2020 Fiscal Year Final Research Report

• Project/Area Number: 18K05430
• Research Category: Grant-in-Aid for Scientific Research (C)
• Allocation Type: Multi-year Fund
• Section: 一般
• Review Section: Basic Section 38030:Applied biochemistry-related
• Research Institution: The University of Tokyo
• Principal Investigator: Miyauchi Kenjyo 東京大学, 大学院工学系研究科(工学部), 特任研究員 (50771292)
• Project Period (FY): 2018-04-01 – 2021-03-31
• Keywords: ct6A / tRNA / RNA修飾 / 可逆修飾 / 硫黄転移 / E1様酵素

Outline of Final Research Achievements

In this study, the reaction mechanism of the ct6A-modifying enzyme TcdA was analyzed using mass spectrometry and radioisotopes. It was found that the sulfur atom withdrawn from cysteine by CsdA and CsdE is transferred to the t6A side chain to produce the thiocarboxylic form st6A. st6A is chemically unstable and spontaneously produces ct6A. We found that st6A is a novel modification that is also present in the cells. These findings significantly modify the previous ct6A biosynthesis model. The co-crystal structure of TcdA and tRNA allowed us to identify the residues important for the reaction.
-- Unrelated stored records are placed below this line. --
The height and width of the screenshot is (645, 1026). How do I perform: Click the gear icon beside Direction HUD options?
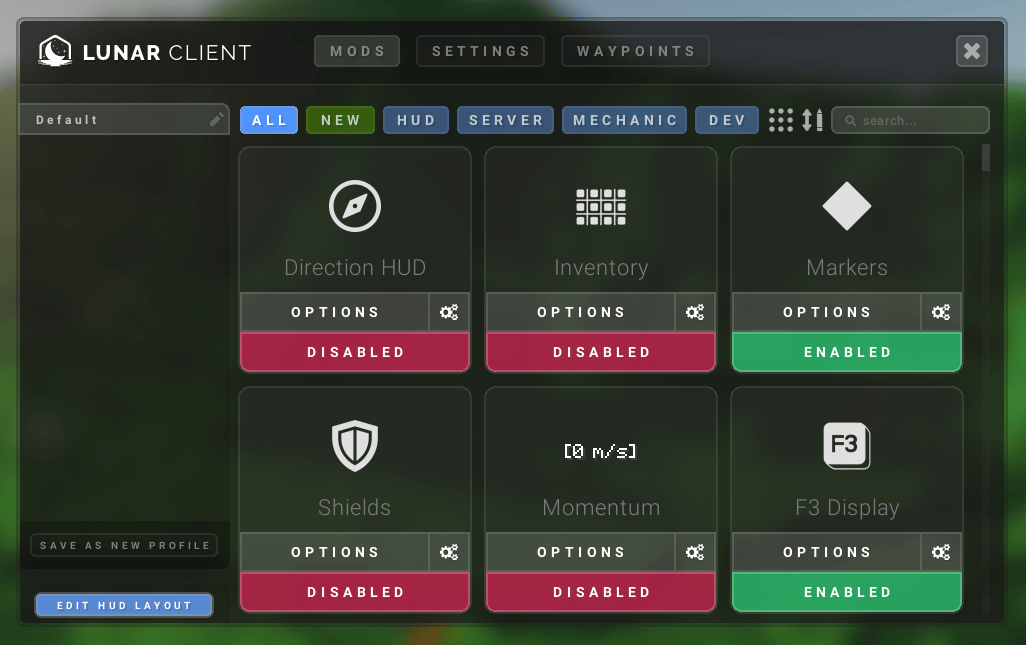tap(449, 312)
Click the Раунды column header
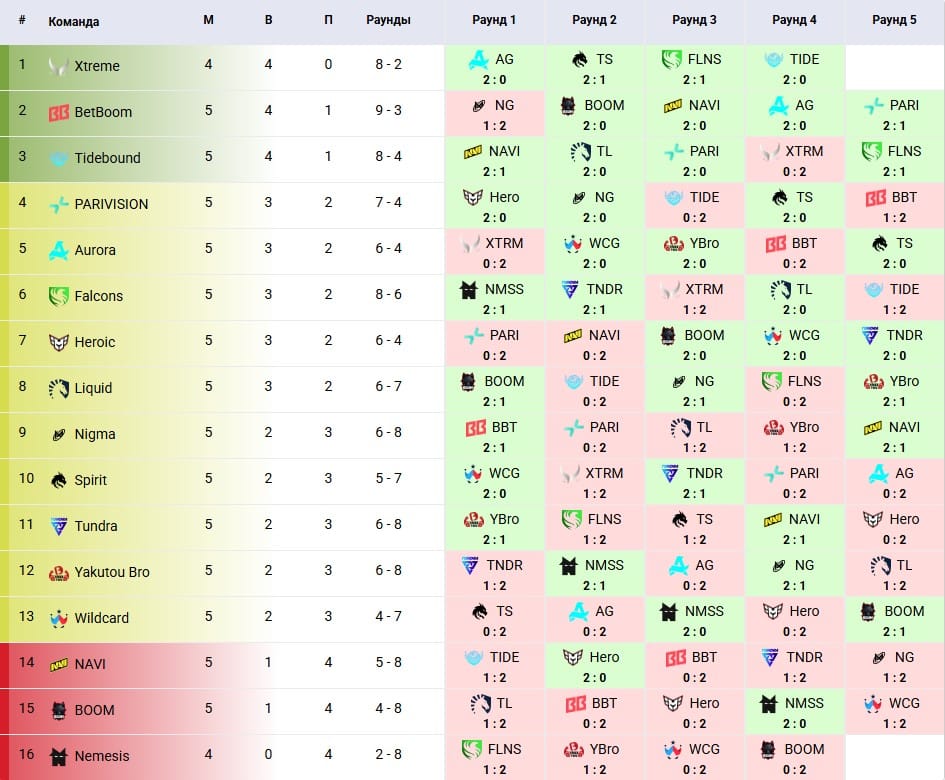The width and height of the screenshot is (945, 780). (x=388, y=20)
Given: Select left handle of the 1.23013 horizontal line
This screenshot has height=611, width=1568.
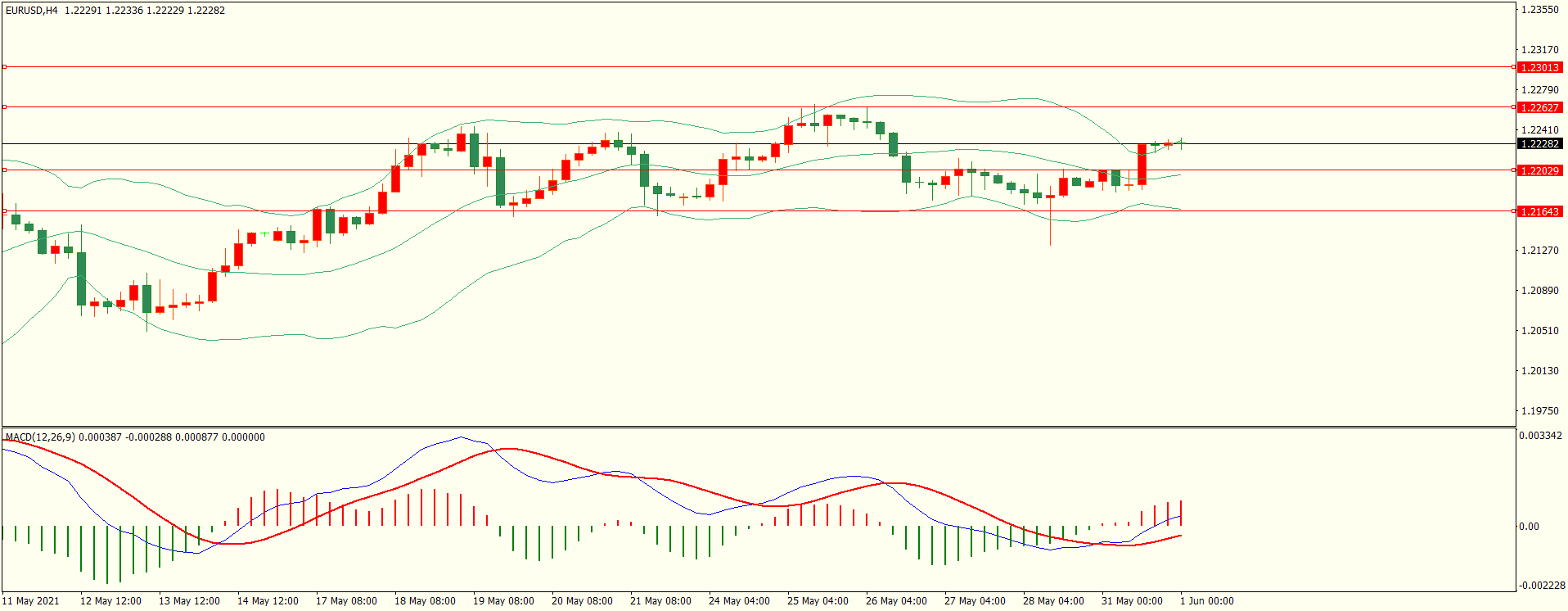Looking at the screenshot, I should coord(4,66).
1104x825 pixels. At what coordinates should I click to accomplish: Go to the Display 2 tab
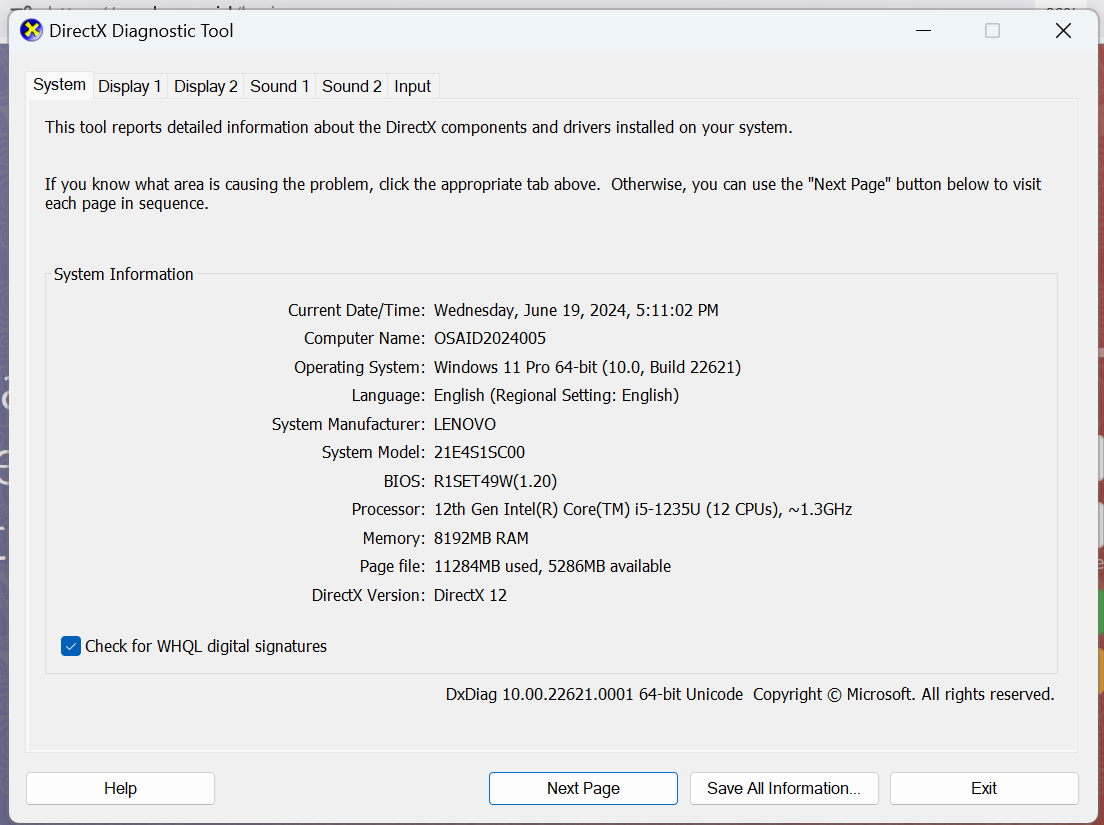(206, 86)
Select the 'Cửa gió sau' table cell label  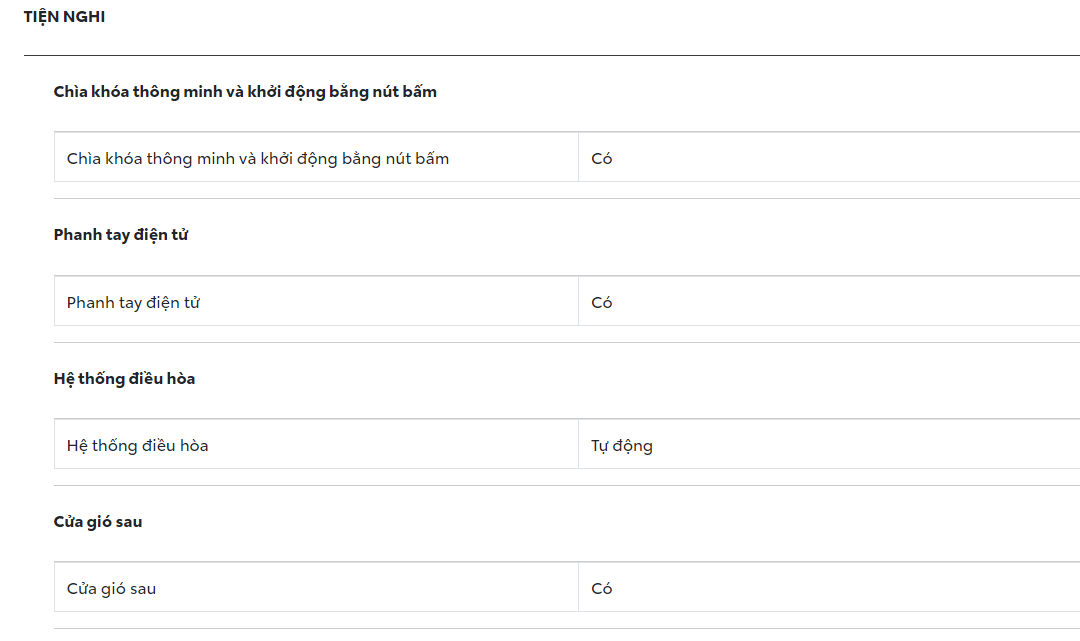(x=111, y=589)
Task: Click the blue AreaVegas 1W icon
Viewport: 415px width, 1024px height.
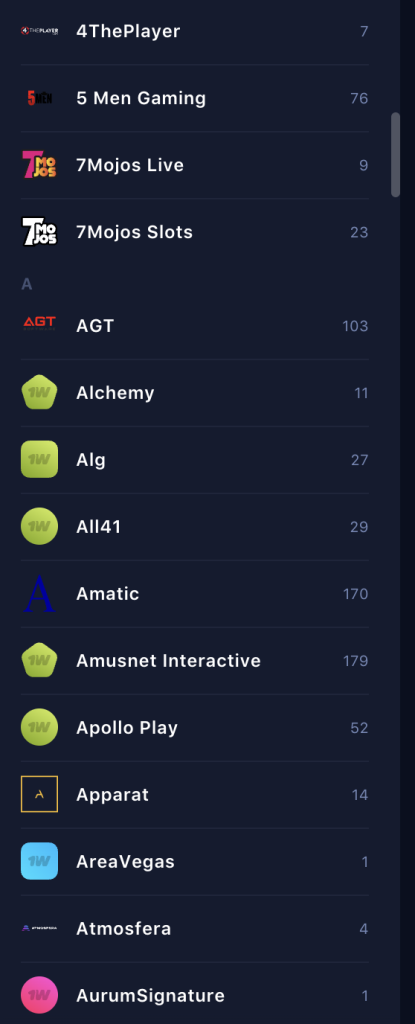Action: point(39,861)
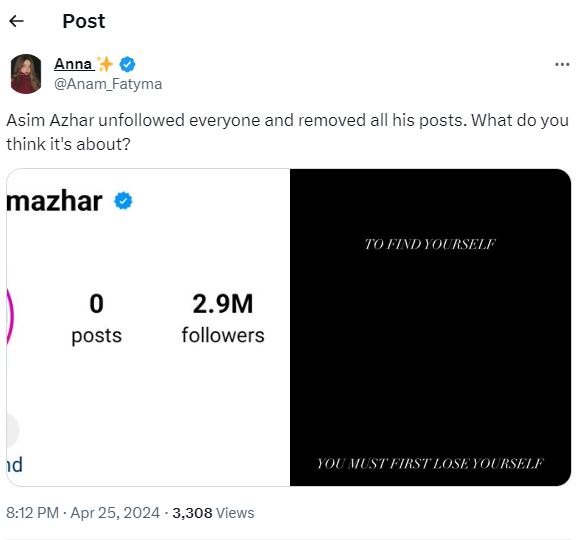Screen dimensions: 587x540
Task: Click the Post header title
Action: 84,21
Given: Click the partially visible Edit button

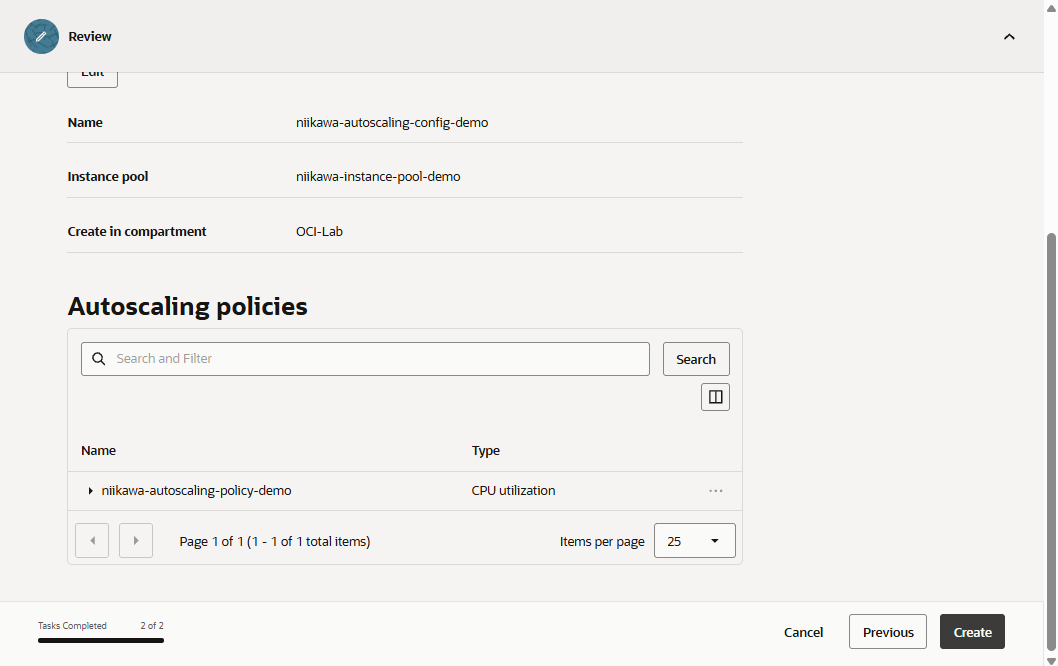Looking at the screenshot, I should pos(92,76).
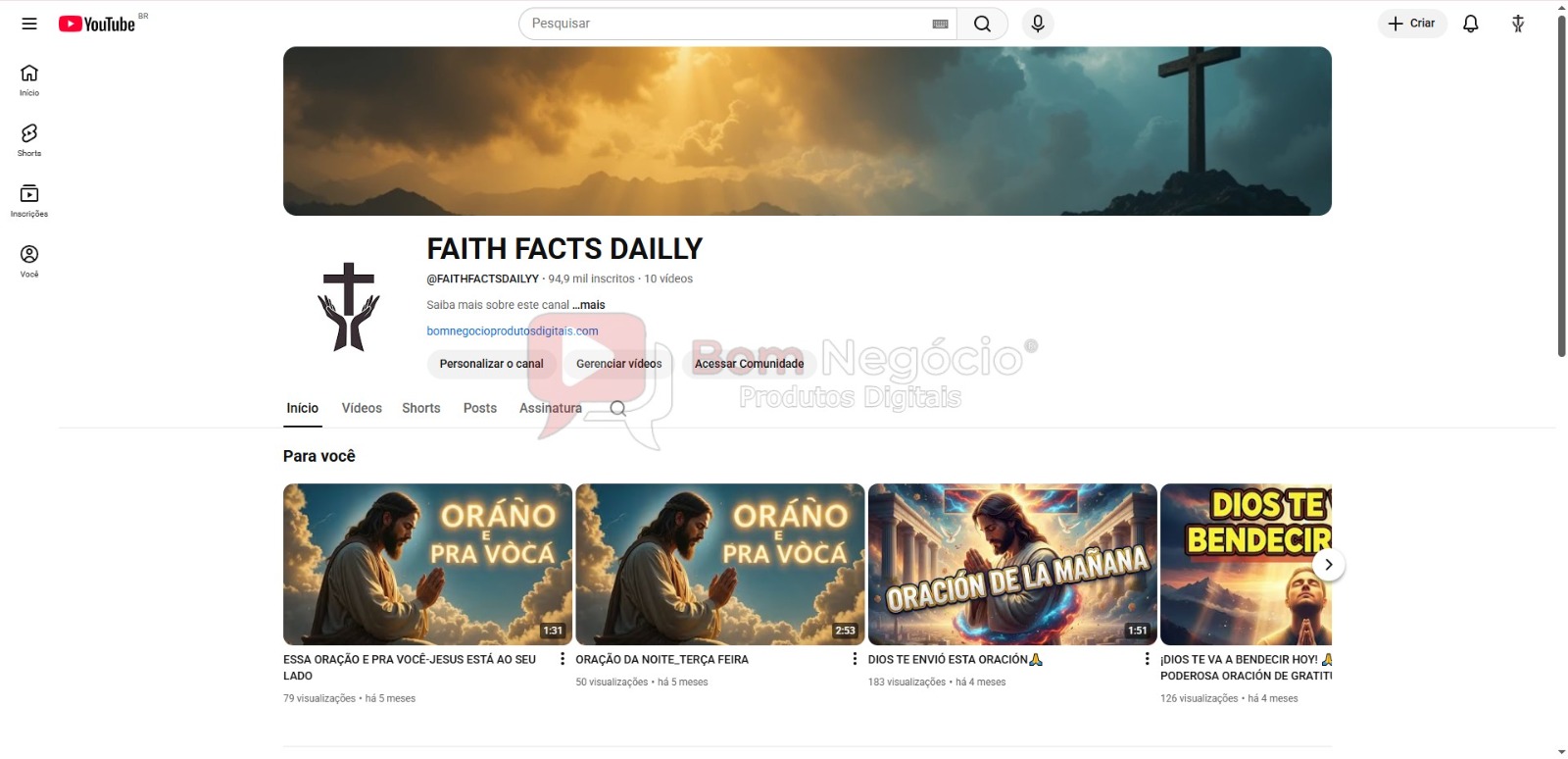The height and width of the screenshot is (759, 1568).
Task: Open the hamburger guide menu
Action: click(x=29, y=24)
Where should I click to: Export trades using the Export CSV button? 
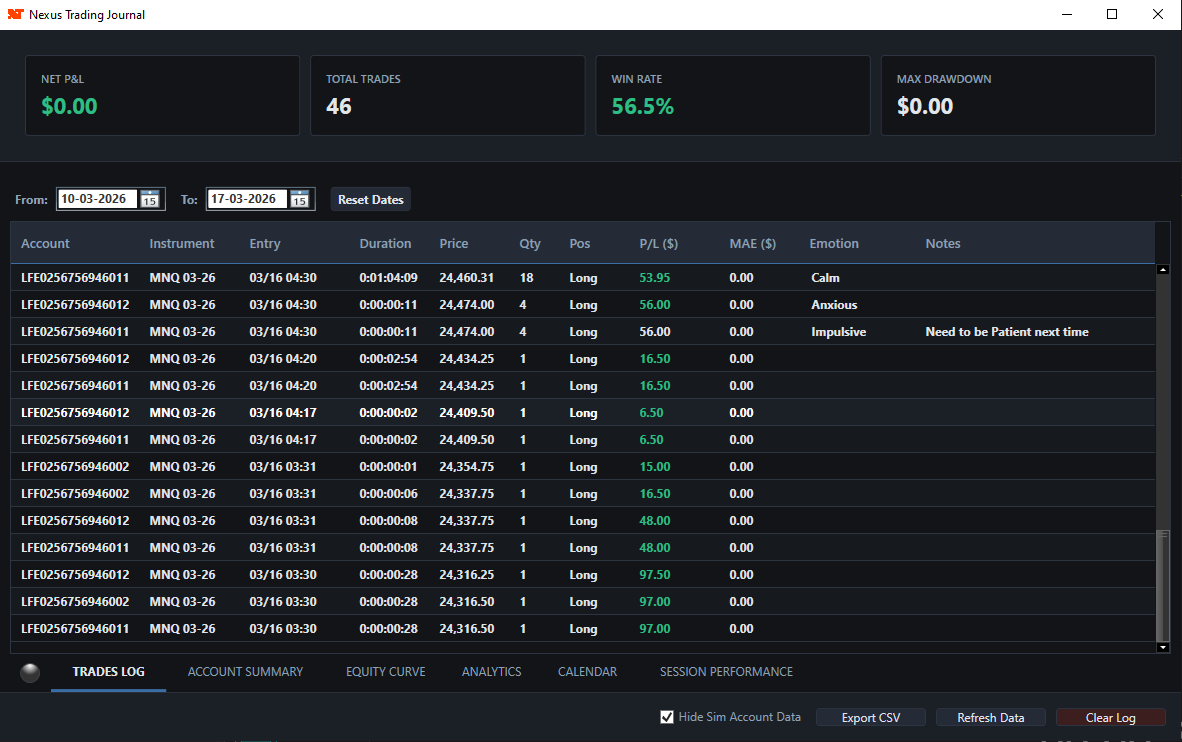coord(870,717)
Stable isotope labeling experiments proved that the hydrolysis of ct6A actually occurs in the cell, indicating that the ct6A modification is truly reversible.

Free Research Field

分子生物学

Academic Significance and Societal Importance of the Research Achievements

本研究では新規修飾st6Aを発見できた。st6Aはチオカルボキシル基を持った初めてのRNA修飾であり、化学的に非常に不安定である。このような不安定なRNA修飾やタンパク修飾は他にも存在するが見過ごされている可能性がある。不安定な修飾は真に可逆的であると考えられ、修飾率の変動による制御機構が想定される。また、E1様酵素による硫黄転移反応はいくつか知られるが反応機構には未知の部分が多く、本研究はその一部を埋めるものとなる。本研究遂行のため、質量分析を用いた可逆サイクル測定法や、異なる修飾塩基間の検出感度補正法などを考案した。これらの手法は様々な場面で応用可能である。